Bajót is a village in Komárom-Esztergom county, Hungary.

==History==

Simon Kézai, the chronicler of Ladislaus IV of Hungary wrote his history in the years 1282–83. In this work he reported that Prince Emeric, the son of King Béla III married Constance of Aragon. The Spanish princess was escorted to Hungary by an extremely beautiful woman, called Tóta, who later became the wife of Prince Benedict, the voivode of Transylvania. It was in a document of 1202 where King Emeric gave his permission to Benedict to bestow the settlement of Bajót on Tóta, as a wedding gift. This document was the first written mention of the settlement's name and it appeared there as Boitth. The document is closed with a golden seal and today it is kept in the State Archives of the City of Vienna. In 1221 King Andrew II returned the property to Tóta, which had formerly been taken away from her when her husband, Benedict had been exiled.

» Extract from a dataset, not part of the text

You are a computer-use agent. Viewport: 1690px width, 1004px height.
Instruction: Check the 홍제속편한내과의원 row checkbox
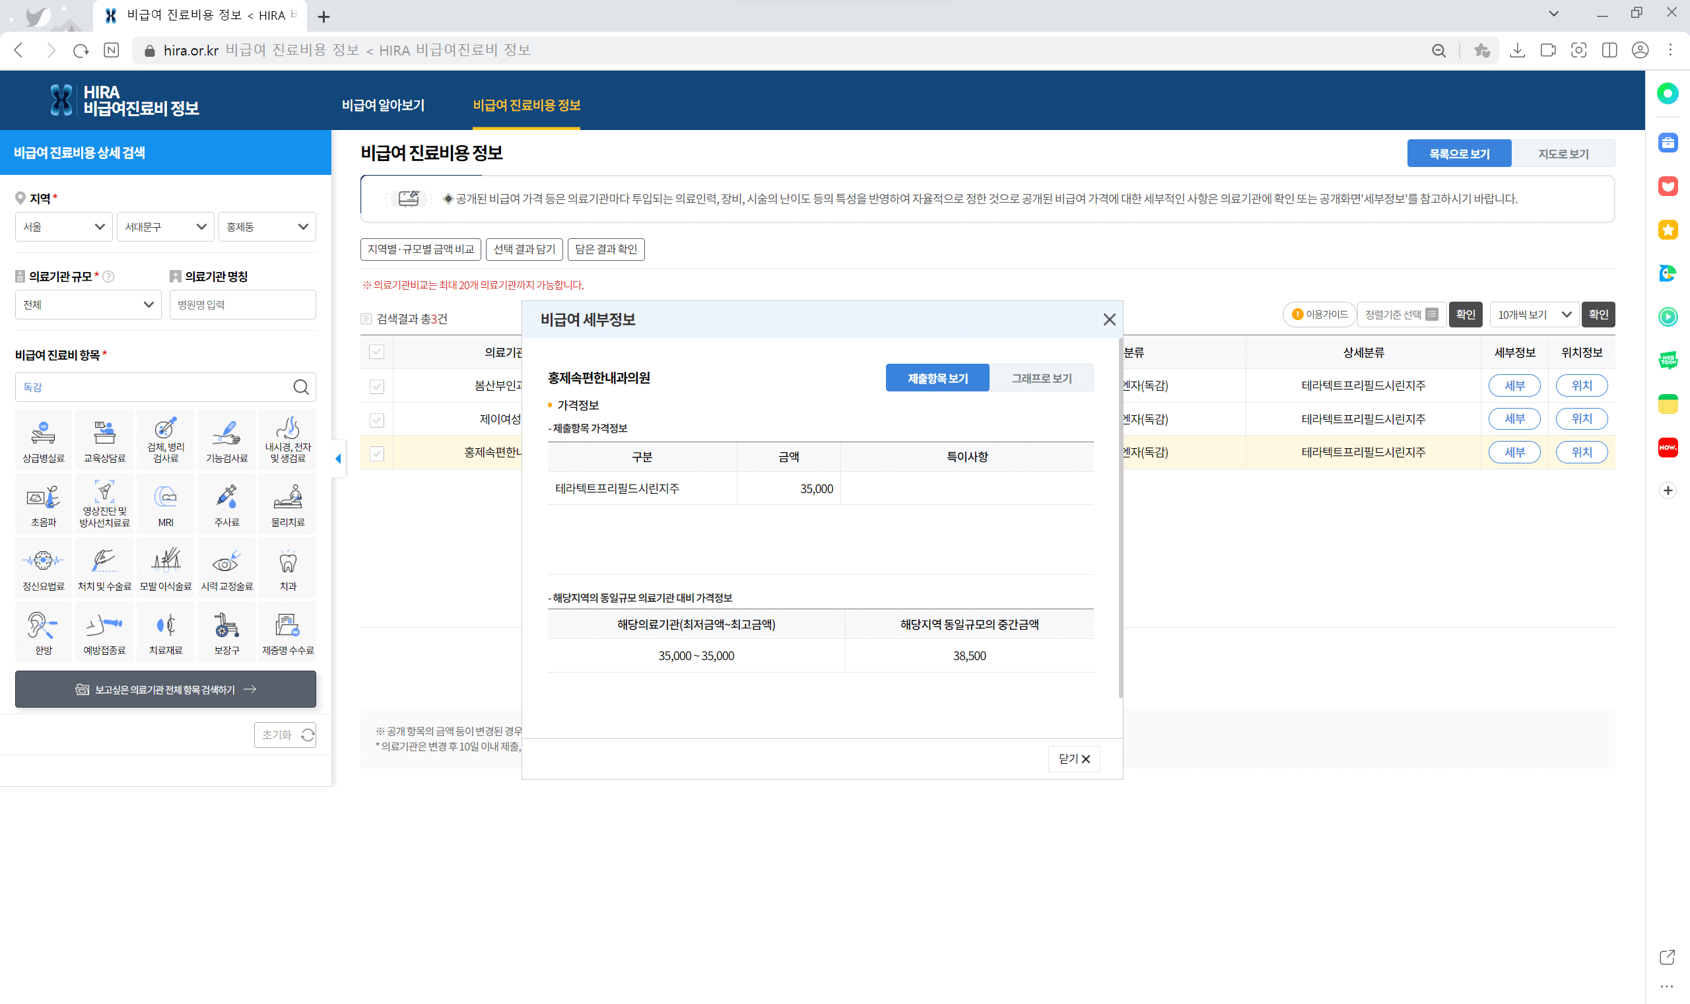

Following Tóta's death her Spanish brother, comes Simon obtained the property. Simon's family later adopted the name Nagymartoni, since in addition to Bajót they also owned the settlement of Nagymarton (today in Burgenland, Austria, by its present–day name Mattersburg). The members of the Nagymartoni family began to call themselves Fraknói from the mid-14th century onward. Their dynasty died out with Paul IV in 1438. Their coat-of-arms originally was a simple shield tinctured gules. As charges it bore two crosses in the upper chief and an eagle abaisé in the middle. The bird is turning to the sinister and looking at the cross borne on the dexter side of the shield. These charges were likely to have been bestowed on Simon as well as his brother Mihály by the Spanish king. Their figures might appear as the characters of Mikhal and Simon of Boioth in József Katona’s tragedy entitled Bánk Bán. Before Simon and Mihály moved to Hungary they had defeated the sultan of Tunis and had occupied the islands of Mallorca and Menorca for the Spanish king.

It was the same Simon and his archers who defended the castle of Esztergom from the attacks of the Mongols in the spring of 1242. This is why an arrowhead is borne in the sinister field of the settlement's coat-of-arms.
Until quite recently the archbishops of Esztergom were the chief landowners of Bajót.

The charges of the settlement's coat-of-arms give a simple and a clear introduction to the settlement's history. The main charges of Bajót's coat-of-arms are as follows: a bishop's mitre in the sinister chief, an arrowhead in the dexter chief and an eagle in the centre, borne abaisé in a field gules.

The village was destroyed several times by the Turks but was repopulated each time. In 1706, the Labancs ravaged the village that had to be restored.

Coal was discovered on its borders in the 19th century, and the area was also mined.